BEGIN SELECTED TEXT

Enron’s Ken Lay came across as arrogant and short-tempered on the stand, even snapping at his own attorney. He was convicted, and died before sentencing. Jeffrey Skilling kept his ego in check but stumbled on credibility issues during his Enron testimony, experts said. He, too, was convicted.
WorldCom’s Bernie Ebbers was found guilty after testifying that he didn’t understand accounting and was unaware that fraud was happening. HealthSouth’s Richard Scrushy did not testify, and he was acquitted in his first trial.
But Martha Stewart didn’t testify and a jury found her guilty, while former Qwest senior vice president John Walker was acquitted in 2004 after taking the stand.
Scrushy’s testimony was a matter of debate among his attorneys. Birmingham, Ala., lawyer Jim Parkman believed they had already won when the government rested its case.
“There was really nothing Richard could have added. Why put him up there and risk making a mistake?” Parkman said.
Scrushy wanted to testify but eventually agreed with Parkman.
The greatest risk for corporate executives on the stand is a display of arrogance, anger or lack of remorse, Parkman said. It’s rarely a problem under direct examination, but defendants can lose their composure under aggressive cross-examination by prosecutors.
“You never want someone with a big ego to show that,” Parkman said. “That sends a message to the jury, ëI don’t care what anyone else tells me, I’m going to do what want.”‘
Added Denver attorney Steve Peters, who represented John Walker: “It can be difficult to break an arrogant witness of his habits.”

END SELECTED TEXT

__TASKS TO CARRY OUT__.
• A. In two sentences, summarize the article on executives testifying at their own trials.
• B. Answer these questions using the article on executives testifying:
(i) What did Bernie Ebbers testify that he didn't understand?
(ii) In what year was John Walker acquitted?
(iii) According to Parkman, during what part of a trial can defendants lose their composure?
• C. Carry on the article on executives testifying at trial from its final sentence.

BEGIN DATA SECTION

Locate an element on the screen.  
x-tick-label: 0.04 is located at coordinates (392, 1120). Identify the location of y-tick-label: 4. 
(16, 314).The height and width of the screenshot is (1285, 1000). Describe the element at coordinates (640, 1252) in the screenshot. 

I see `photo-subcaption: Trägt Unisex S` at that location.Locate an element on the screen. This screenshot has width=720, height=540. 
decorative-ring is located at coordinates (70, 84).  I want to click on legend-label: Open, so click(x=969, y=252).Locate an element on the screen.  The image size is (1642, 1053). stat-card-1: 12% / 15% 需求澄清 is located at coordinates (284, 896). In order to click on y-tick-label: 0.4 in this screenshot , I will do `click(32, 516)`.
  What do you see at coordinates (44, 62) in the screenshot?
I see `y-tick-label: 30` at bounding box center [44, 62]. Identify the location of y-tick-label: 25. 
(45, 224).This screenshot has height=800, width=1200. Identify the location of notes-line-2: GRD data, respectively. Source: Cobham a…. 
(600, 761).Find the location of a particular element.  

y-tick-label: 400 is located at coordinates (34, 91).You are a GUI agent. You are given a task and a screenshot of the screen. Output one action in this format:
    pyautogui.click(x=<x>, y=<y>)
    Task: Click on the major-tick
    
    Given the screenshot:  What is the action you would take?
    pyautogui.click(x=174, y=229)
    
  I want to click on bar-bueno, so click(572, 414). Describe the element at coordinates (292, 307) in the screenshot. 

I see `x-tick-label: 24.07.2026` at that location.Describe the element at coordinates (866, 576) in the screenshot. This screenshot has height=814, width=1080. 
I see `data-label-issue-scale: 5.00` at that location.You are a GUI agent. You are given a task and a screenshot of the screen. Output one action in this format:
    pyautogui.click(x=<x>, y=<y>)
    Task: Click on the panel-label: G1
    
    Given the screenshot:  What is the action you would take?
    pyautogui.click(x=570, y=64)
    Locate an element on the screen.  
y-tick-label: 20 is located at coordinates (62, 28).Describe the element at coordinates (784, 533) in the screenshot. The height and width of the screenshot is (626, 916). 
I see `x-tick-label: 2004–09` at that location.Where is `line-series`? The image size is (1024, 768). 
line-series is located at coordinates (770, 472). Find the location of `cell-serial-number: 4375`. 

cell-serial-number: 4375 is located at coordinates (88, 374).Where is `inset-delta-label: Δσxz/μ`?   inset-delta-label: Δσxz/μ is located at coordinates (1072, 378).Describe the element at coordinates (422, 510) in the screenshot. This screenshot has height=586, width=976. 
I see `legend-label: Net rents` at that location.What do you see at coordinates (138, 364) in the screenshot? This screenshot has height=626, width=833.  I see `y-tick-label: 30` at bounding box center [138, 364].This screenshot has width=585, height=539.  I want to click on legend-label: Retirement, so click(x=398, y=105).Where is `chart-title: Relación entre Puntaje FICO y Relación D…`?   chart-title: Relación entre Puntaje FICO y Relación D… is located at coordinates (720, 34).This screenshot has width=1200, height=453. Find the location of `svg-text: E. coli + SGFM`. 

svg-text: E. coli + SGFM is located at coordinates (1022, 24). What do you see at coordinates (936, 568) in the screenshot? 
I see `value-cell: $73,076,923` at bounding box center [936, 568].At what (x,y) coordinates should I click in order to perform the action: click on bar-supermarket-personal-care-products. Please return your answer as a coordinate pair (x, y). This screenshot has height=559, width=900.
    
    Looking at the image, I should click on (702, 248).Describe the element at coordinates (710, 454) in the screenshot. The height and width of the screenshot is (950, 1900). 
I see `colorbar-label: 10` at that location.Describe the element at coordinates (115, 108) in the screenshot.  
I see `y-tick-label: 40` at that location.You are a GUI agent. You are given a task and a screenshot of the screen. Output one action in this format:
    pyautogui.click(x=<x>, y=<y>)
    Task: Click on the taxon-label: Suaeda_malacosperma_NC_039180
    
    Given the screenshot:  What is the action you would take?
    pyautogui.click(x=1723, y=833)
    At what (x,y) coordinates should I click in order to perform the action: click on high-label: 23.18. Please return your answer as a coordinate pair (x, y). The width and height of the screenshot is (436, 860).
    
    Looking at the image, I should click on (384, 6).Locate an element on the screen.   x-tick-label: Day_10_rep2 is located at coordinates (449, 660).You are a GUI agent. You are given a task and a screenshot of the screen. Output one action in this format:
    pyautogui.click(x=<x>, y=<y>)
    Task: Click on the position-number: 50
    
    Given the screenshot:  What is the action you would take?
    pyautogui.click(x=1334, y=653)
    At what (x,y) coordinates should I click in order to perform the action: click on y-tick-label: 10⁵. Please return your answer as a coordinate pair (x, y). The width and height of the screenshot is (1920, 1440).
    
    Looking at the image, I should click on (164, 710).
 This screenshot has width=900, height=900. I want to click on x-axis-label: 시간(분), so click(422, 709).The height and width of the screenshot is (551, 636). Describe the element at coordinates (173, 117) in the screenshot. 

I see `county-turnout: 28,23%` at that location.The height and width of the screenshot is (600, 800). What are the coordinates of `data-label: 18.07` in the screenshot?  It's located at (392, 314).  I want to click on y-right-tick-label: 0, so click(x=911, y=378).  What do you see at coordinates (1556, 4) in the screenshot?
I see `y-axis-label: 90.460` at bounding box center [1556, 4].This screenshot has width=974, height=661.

END DATA SECTION

__PER-TASK OUTPUTS__.
• A. Some executives who took the stand, such as Ken Lay, Jeffrey Skilling and Bernie Ebbers, were convicted, while those who stayed off it had mixed results: Richard Scrushy was acquitted in his first trial and Martha Stewart was found guilty. Lawyer Jim Parkman, who argued against Scrushy testifying, said the greatest risk for executives on the stand is showing arrogance, anger or lack of remorse, especially under aggressive cross-examination by prosecutors.

• B.
(i) Accounting.
(ii) 2004.
(iii) Under aggressive cross-examination by prosecutors.

• C.
Nacchio was prone to the occasional public display of anger or arrogance. After Morgan Stanley analysts began criticizing Qwest’s accounting and earnings projections in mid-2001, Nacchio responded angrily.
“Innuendos on our integrity are not going to be tolerated, including from what I used to consider a reputable firm like Morgan Stanley,” said during a conference call, calling the analysts’ criticisms “hogwash.”
He later added: “It is sad, the quality of analysis going on at that firm. … It’s very frustrating for us in the industry when we have analysts who can’t grasp these concepts.”
After the merger with US West, Nacchio upset workers by referring to them as clowns.
“Because you wear a clown suit doesn’t mean you work for the circus. We’ll take off the suits and get down to work, then we’ll send out the clowns,” he told The Street.com.
Behind closed doors, Nacchio was even more defiant, according to a transcript of an early 2002 meeting with top Qwest advisers.
“I’d like to get some of these (expletive) analysts and what they were writing 18 months ago, and ask them – if they’re full-time trying to analyze things – how come they got it so (expletive) wrong?” Nacchio said.
But Nacchio has a smoother side that was on display as he convinced investors, regulators and analysts to support Qwest’s bid for US West in 1999 and 2000.
“This company will be … like Qwest on steroids,” Nacchio told Colorado regulators in September 1999. “know there are service issues. know there also are issues about local competition. It’s our belief that Qwest’s merger with US West will improve both of these issues.”
A few months later, he told shareholders: “This company is about taking advantage of the enormous explosion of growth of the Internet. There aren’t going to be telephone companies in the next few years.”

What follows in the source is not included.